§ Objective
Pull out each line that contains the word "Task", treating uppercase and lowercase letters as different.

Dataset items
------

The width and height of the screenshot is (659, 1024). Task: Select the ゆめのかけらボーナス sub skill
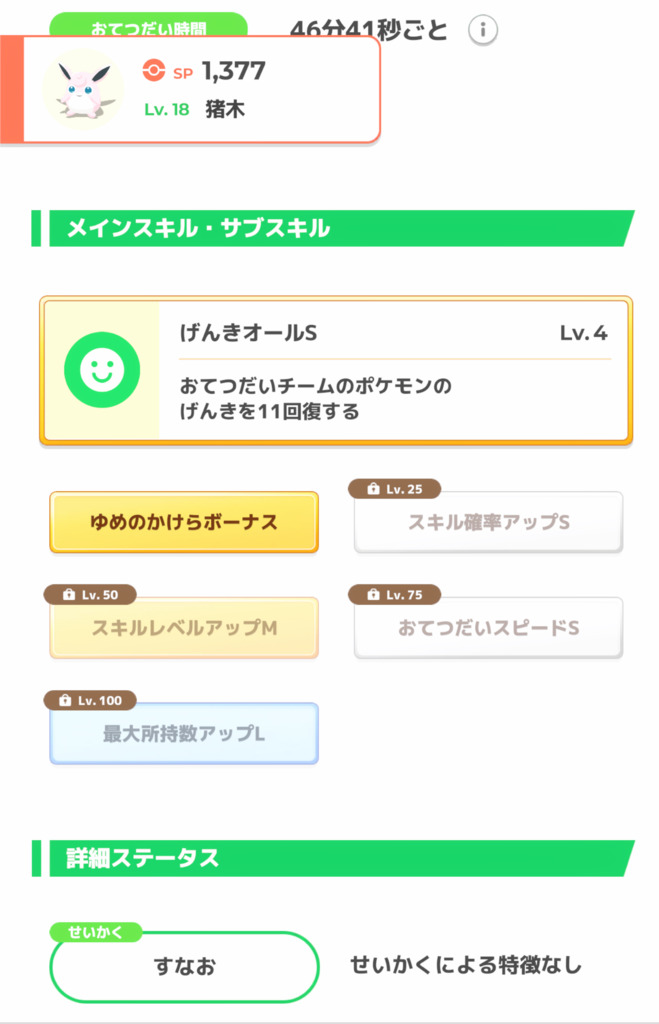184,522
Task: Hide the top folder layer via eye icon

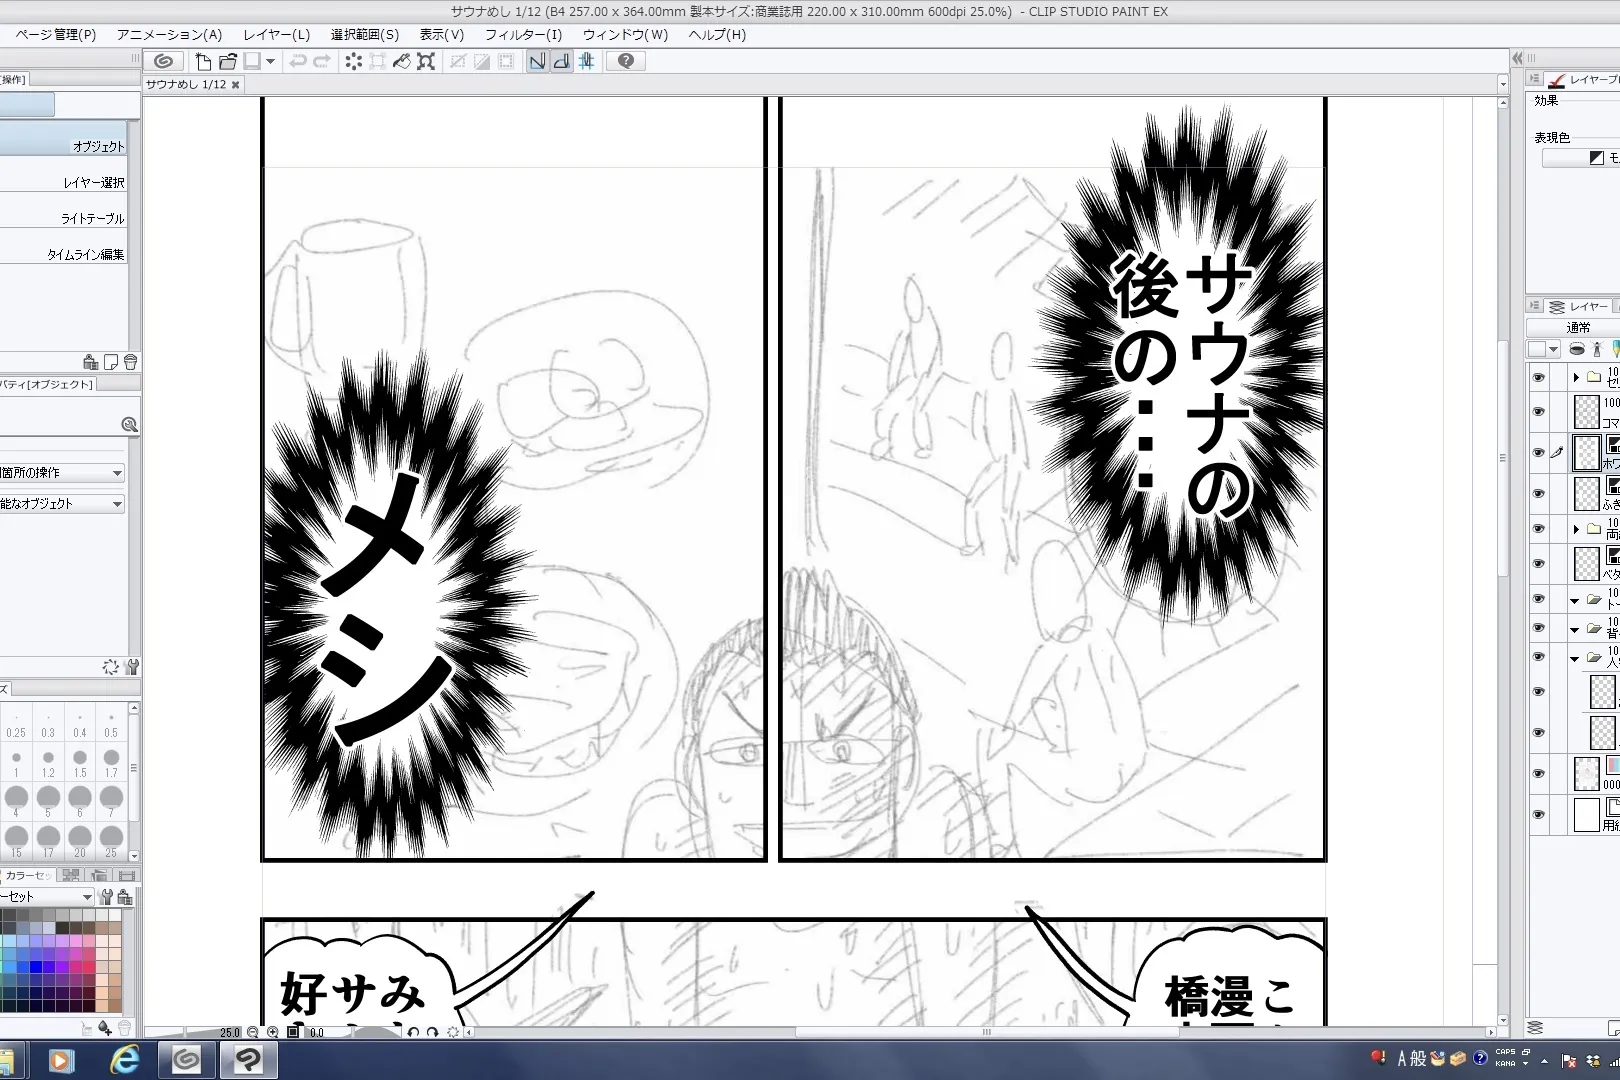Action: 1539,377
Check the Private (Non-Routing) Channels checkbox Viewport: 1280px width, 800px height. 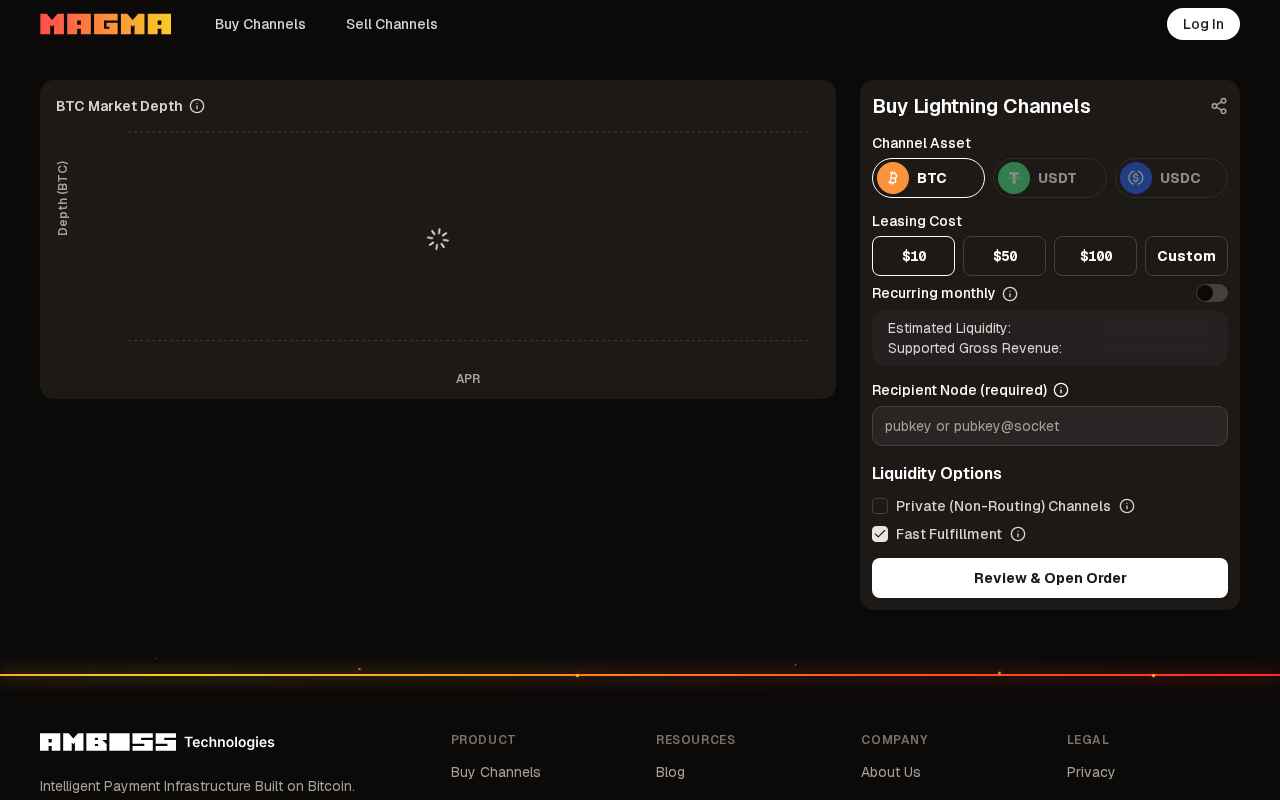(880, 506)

------

§ Result for this exercise
The width and height of the screenshot is (659, 1024). Task: Select the ゆめのかけらボーナス sub skill
Task: Hide the top folder layer via eye icon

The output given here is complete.